Duckweed, Lemna minor, is one of the world’s
smallest flowering plants, but it can form dense mats on still water, and less
frequently on permanently damp mud and rock faces. It is common throughout the
British Isles, apart from northern Scotland.
In northwest England the presence of duckweed indicated that the bogey
Jenny, or Jinny, Greenteeth lurked below the water’s surface. Duckweed is a small floating annual with no stems or apparent leaves but
a rounded thallus, 1.5 to 4mm across, floating on the surface of still fresh
water in large quantities.
It mainly appears from May to September though this photo was taken in October.
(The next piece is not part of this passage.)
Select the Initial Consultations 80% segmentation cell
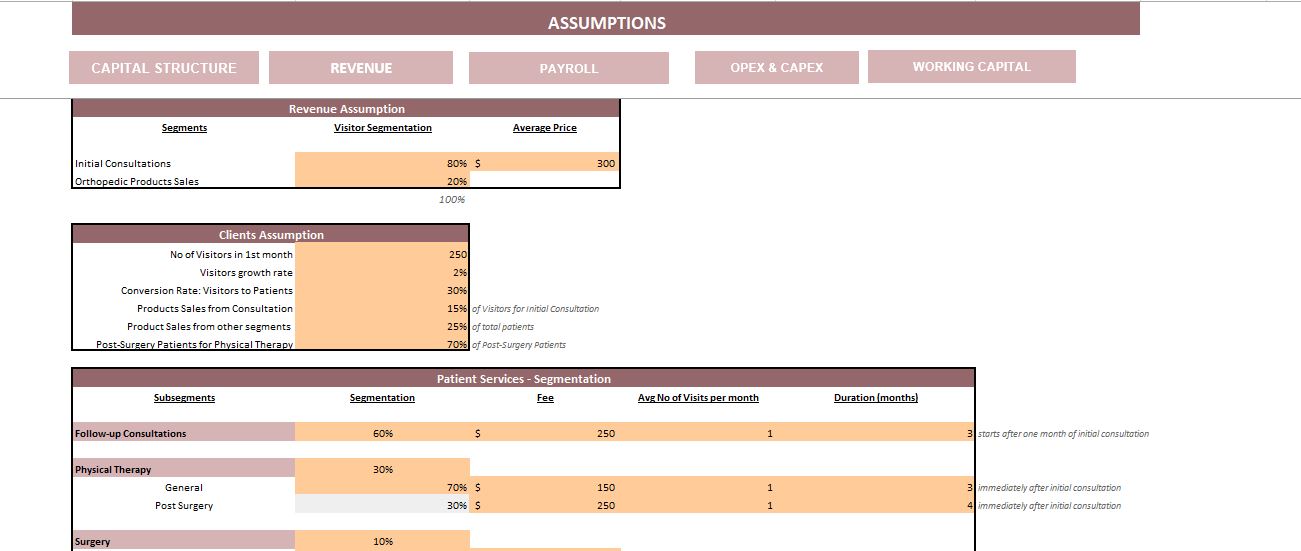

RoyVickery's website on Plant Lore tells us the following -
"As a
child about 50 years ago in the Liverpool area, I was frightened by Jenny
Greenteeth, a sort of fairy, who would drag people down into deep pools. Jenny
was particularly associated with pools covered with duckweed. Although Jenny
Greenteeth was usually unseen, in about 1920 the bogey which inhabited two
pools beside Moss Pitts Lane in Fazakerley, ‘had pale green skin, green teeth,
very long green locks of hair, long green fingers with long nails, and she was
very thin with pointed chin and very big eyes’.”
Katharine
Briggs, in her Dictionary of Fairies, classified Jenny as a Nursery Bogey, one
of ‘a group of spirits that seem as if they had never been feared by grown-up
people but had been invented expressly to warn children off dangerous ground or
from undesirable activities’.
In Jean-Paul
Ronecker's ‘Encyclopédie Illustrée des Esprits de la Nature’ we learn
"Jenny Les
Dents Vertes is a female Spirit from the race of Noyeurs (Drowners), lurking in
the waters of the rivers of Yorkshire.
She manifests herself as a most disgusting. skeletal creature with very
long arms, bony hands, crooked fingers, pale skin, bulging eyes, long greenish
teeth, and a long green vase full of hair.
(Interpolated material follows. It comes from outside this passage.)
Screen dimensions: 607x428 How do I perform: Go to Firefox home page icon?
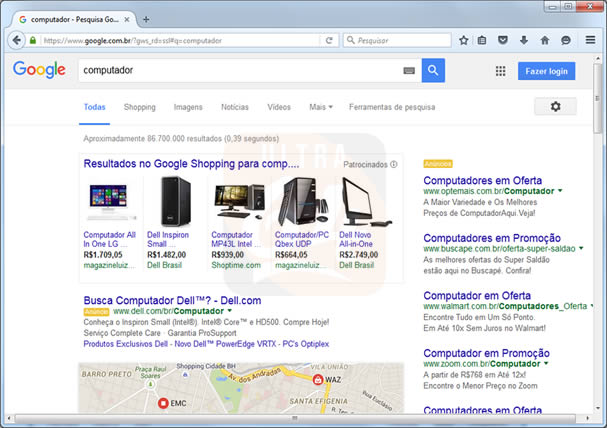coord(544,41)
She attracts children into the water to drown them. " Duckweed is not found in rivers so perhaps
the Yorkshire Jenny was algae-based.
And the
moral of all these stories is ‘Don’t try walking on duckweed!’
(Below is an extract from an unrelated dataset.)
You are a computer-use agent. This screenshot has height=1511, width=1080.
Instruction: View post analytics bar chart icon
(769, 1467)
How scary!! I am grateful for my parents never having resorted to any such threats in raising me and my sister. There were some dangerous situations and I was not the most obedient child in the world, resulting in a burned hand and some other similar incidents when I would not listen. But all in all, I think I've gone through my childhood pretty well without the "help" of such scary beings!
ReplyDeleteI suspect a lot would depend upon the intelligence of the parents and perceived intelligence of the children as to whether they felt they had to resort to this sort of story. Our parents never did either.
ReplyDeleteThis is one bogey i'd never heard about. If my parents had told me such a creature was waiting to drown me, i'd have certainly stayed as far from the water as i could!